### [Work instructions]
Make an exact copy of the entries that come next.

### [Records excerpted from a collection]
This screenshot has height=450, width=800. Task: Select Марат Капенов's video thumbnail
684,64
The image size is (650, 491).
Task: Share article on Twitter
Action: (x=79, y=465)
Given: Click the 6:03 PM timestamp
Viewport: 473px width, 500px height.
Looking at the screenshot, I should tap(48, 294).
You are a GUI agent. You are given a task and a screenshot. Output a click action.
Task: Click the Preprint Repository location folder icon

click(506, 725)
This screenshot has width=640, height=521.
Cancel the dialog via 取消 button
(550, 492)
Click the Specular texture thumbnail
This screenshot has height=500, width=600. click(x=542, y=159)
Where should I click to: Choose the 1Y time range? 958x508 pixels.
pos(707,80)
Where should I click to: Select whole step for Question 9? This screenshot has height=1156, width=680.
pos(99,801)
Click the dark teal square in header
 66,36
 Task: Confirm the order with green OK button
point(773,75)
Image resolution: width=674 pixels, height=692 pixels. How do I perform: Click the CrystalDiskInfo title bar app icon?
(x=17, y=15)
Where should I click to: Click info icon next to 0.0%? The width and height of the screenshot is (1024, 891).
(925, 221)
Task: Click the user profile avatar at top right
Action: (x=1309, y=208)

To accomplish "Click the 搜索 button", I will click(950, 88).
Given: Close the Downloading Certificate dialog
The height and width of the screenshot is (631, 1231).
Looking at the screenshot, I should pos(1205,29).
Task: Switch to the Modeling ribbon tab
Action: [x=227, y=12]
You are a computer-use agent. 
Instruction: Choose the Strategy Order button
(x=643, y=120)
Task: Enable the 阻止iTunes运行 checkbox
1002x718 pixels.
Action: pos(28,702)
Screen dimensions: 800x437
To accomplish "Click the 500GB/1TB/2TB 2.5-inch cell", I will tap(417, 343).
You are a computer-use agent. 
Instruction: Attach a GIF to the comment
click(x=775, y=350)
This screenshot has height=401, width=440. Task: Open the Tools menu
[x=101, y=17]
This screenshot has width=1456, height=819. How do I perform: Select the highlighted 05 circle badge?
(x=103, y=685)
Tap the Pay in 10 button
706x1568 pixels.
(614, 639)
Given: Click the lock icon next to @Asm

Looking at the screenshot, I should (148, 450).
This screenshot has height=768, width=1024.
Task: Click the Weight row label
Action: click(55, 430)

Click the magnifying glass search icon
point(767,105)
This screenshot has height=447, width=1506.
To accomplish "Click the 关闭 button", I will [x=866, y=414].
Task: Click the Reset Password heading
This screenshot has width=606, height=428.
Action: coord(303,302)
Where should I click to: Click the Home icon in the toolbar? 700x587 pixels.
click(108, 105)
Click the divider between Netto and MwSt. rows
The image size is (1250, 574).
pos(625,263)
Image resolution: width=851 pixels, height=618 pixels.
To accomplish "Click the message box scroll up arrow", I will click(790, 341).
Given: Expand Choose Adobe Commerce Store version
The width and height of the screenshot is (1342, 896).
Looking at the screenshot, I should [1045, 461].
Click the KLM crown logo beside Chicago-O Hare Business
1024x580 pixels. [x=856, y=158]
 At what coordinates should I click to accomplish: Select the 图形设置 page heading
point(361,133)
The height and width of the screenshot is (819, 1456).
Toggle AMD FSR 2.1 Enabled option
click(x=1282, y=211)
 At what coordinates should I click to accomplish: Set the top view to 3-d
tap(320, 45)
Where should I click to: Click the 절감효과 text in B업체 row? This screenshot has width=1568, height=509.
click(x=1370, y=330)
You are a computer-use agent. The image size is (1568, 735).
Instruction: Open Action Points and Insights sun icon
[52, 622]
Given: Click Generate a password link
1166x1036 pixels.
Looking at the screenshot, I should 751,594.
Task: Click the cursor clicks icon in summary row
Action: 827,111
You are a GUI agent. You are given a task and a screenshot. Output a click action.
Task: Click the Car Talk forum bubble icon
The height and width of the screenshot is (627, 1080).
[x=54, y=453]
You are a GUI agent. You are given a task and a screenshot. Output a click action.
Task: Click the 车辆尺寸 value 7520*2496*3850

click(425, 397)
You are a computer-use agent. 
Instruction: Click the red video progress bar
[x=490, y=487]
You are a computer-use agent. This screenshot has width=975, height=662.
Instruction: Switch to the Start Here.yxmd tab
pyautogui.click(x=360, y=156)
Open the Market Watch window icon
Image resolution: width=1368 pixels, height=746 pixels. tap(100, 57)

### [Task response]
This screenshot has height=450, width=800. Task: Select Марат Капенов's video thumbnail
684,64
The image size is (650, 491).
Task: Share article on Twitter
Action: (x=79, y=465)
Given: Click the 6:03 PM timestamp
Viewport: 473px width, 500px height.
Looking at the screenshot, I should tap(48, 294).
You are a GUI agent. You are given a task and a screenshot. Output a click action.
Task: Click the Preprint Repository location folder icon

click(506, 725)
This screenshot has width=640, height=521.
Cancel the dialog via 取消 button
(550, 492)
Click the Specular texture thumbnail
This screenshot has height=500, width=600. click(x=542, y=159)
Where should I click to: Choose the 1Y time range? 958x508 pixels.
pos(707,80)
Where should I click to: Select whole step for Question 9? This screenshot has height=1156, width=680.
pos(99,801)
Click the dark teal square in header
 66,36
 Task: Confirm the order with green OK button
point(773,75)
Image resolution: width=674 pixels, height=692 pixels. How do I perform: Click the CrystalDiskInfo title bar app icon?
(x=17, y=15)
Where should I click to: Click info icon next to 0.0%? The width and height of the screenshot is (1024, 891).
(925, 221)
Task: Click the user profile avatar at top right
Action: (x=1309, y=208)

To accomplish "Click the 搜索 button", I will click(950, 88).
Given: Close the Downloading Certificate dialog
The height and width of the screenshot is (631, 1231).
Looking at the screenshot, I should pos(1205,29).
Task: Switch to the Modeling ribbon tab
Action: [x=227, y=12]
You are a computer-use agent. 
Instruction: Choose the Strategy Order button
(x=643, y=120)
Task: Enable the 阻止iTunes运行 checkbox
1002x718 pixels.
Action: pos(28,702)
Screen dimensions: 800x437
To accomplish "Click the 500GB/1TB/2TB 2.5-inch cell", I will tap(417, 343).
You are a computer-use agent. 
Instruction: Attach a GIF to the comment
click(x=775, y=350)
This screenshot has height=401, width=440. Task: Open the Tools menu
[x=101, y=17]
This screenshot has width=1456, height=819. How do I perform: Select the highlighted 05 circle badge?
(x=103, y=685)
Tap the Pay in 10 button
706x1568 pixels.
(614, 639)
Given: Click the lock icon next to @Asm

Looking at the screenshot, I should (148, 450).
This screenshot has height=768, width=1024.
Task: Click the Weight row label
Action: click(55, 430)

Click the magnifying glass search icon
point(767,105)
This screenshot has height=447, width=1506.
To accomplish "Click the 关闭 button", I will [x=866, y=414].
Task: Click the Reset Password heading
This screenshot has width=606, height=428.
Action: coord(303,302)
Where should I click to: Click the Home icon in the toolbar? 700x587 pixels.
click(108, 105)
Click the divider between Netto and MwSt. rows
The image size is (1250, 574).
pos(625,263)
Image resolution: width=851 pixels, height=618 pixels.
To accomplish "Click the message box scroll up arrow", I will click(790, 341).
Given: Expand Choose Adobe Commerce Store version
The width and height of the screenshot is (1342, 896).
Looking at the screenshot, I should [1045, 461].
Click the KLM crown logo beside Chicago-O Hare Business
1024x580 pixels. [x=856, y=158]
 At what coordinates should I click to accomplish: Select the 图形设置 page heading
point(361,133)
The height and width of the screenshot is (819, 1456).
Toggle AMD FSR 2.1 Enabled option
click(x=1282, y=211)
 At what coordinates should I click to accomplish: Set the top view to 3-d
tap(320, 45)
Where should I click to: Click the 절감효과 text in B업체 row? This screenshot has width=1568, height=509.
click(x=1370, y=330)
You are a computer-use agent. The image size is (1568, 735).
Instruction: Open Action Points and Insights sun icon
[52, 622]
Given: Click Generate a password link
1166x1036 pixels.
Looking at the screenshot, I should 751,594.
Task: Click the cursor clicks icon in summary row
Action: 827,111
You are a GUI agent. You are given a task and a screenshot. Output a click action.
Task: Click the Car Talk forum bubble icon
The height and width of the screenshot is (627, 1080).
[x=54, y=453]
You are a GUI agent. You are given a task and a screenshot. Output a click action.
Task: Click the 车辆尺寸 value 7520*2496*3850

click(425, 397)
You are a computer-use agent. 
Instruction: Click the red video progress bar
[x=490, y=487]
You are a computer-use agent. This screenshot has width=975, height=662.
Instruction: Switch to the Start Here.yxmd tab
pyautogui.click(x=360, y=156)
Open the Market Watch window icon
Image resolution: width=1368 pixels, height=746 pixels. tap(100, 57)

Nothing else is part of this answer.